Le point de tension vif est le lobbying. La rapporteure Cyrielle Chatelain le presse à trois reprises de nommer les acteurs français ayant fait pression contre l'AI Act, en lui opposant ses propres propos de La Tribune (novembre 2023) sur Mistral AI (« Elle défend son business aujourd'hui, et non l'intérêt général »). Breton esquive : il cite Microsoft et OpenAI, puis se dérobe — « Ils étaient plusieurs. Je n'ai plus leurs noms en tête. » Autre nuance rare de la part du défenseur du texte : sur l'AI Act, « la démarche est tout de même plus idéologique que fonctionnelle ». Les échanges avec le président Latombe (omnibus, e-privacy, financement de l'IA) et le vice-président de séance restent alignés ; Éric Bothorel (EPR) sert une question amie (fragmentation nationale contre-productive), tandis que Hervé Saulignac (SOC) exprime « un petit doute » sur le réalisme des 20 %, faisant dire à Breton son refrain : « Ce n'est pas parce que l'on a fait une loi que les choses vont tomber du ciel » — il faut du leadership.
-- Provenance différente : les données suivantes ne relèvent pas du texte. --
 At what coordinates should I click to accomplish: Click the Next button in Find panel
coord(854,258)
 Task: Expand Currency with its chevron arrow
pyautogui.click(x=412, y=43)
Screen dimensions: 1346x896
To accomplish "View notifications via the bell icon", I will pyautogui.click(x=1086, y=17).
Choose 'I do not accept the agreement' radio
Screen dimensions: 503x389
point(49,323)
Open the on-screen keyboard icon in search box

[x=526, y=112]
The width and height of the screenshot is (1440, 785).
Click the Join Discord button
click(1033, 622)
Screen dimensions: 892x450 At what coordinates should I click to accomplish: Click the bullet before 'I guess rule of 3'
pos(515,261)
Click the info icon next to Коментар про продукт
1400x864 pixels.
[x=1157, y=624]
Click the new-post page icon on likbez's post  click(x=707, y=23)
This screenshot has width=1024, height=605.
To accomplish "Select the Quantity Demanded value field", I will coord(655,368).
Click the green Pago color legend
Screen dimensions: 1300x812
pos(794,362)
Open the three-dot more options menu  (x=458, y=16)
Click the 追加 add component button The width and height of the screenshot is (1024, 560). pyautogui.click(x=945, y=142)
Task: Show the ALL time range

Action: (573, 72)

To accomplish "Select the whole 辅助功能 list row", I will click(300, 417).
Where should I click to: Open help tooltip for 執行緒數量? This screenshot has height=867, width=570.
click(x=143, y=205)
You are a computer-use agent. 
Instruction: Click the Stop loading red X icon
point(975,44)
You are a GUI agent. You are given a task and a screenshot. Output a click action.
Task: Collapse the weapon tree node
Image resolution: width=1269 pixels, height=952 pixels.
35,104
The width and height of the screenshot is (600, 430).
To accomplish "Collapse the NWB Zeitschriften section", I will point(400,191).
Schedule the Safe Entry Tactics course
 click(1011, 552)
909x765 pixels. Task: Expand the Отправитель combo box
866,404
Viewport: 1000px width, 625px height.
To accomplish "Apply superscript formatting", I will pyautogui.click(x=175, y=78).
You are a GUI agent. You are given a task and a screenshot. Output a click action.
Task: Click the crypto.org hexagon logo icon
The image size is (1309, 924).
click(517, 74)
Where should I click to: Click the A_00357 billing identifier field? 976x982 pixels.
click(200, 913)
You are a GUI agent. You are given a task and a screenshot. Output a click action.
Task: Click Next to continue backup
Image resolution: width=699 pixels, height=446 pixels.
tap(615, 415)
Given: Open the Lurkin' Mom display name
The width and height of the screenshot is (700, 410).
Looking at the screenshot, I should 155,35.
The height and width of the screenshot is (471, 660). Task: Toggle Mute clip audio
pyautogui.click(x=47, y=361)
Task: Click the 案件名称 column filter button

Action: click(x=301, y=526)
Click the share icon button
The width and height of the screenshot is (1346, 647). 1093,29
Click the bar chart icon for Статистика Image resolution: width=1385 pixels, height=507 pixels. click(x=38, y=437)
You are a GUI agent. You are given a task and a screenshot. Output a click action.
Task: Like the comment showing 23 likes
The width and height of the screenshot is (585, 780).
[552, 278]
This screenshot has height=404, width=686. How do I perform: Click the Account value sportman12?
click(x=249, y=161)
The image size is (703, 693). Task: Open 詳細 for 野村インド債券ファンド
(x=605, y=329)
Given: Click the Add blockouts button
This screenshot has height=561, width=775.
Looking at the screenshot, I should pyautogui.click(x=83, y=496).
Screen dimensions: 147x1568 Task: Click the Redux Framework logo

Ce que l'audition apporte au dossier
Une doctrine claire — la régulation comme attribut de puissance et non comme frein, activable dans le rapport de force —, portée par celui qui a rédigé les textes. Elle documente de l'intérieur le chantage tarifaire américain (les « plus hautes autorités » ont mis « en balance le maintien de ces lois avec l'augmentation des droits de douane »), l'aveu d'une responsable de l'administration Biden (« Yes, but we were wrong »), et le basculement de janvier 2025. Elle pointe des responsabilités : le sous-investissement politique de terrain sur le Chips Act, la timidité des sanctions, et le risque d'auto-affaiblissement par l'omnibus. Elle ouvre deux angles pour la commission qu'elle n'avait pas dans son viseur — la surveillance FISA 702 et l'hypervalorisation de l'IA (« Une idée de nouvelle commission d'enquête, peut-être ? ») —, tout en laissant une zone d'ombre : les acteurs français du lobbying, que Breton refuse de nommer.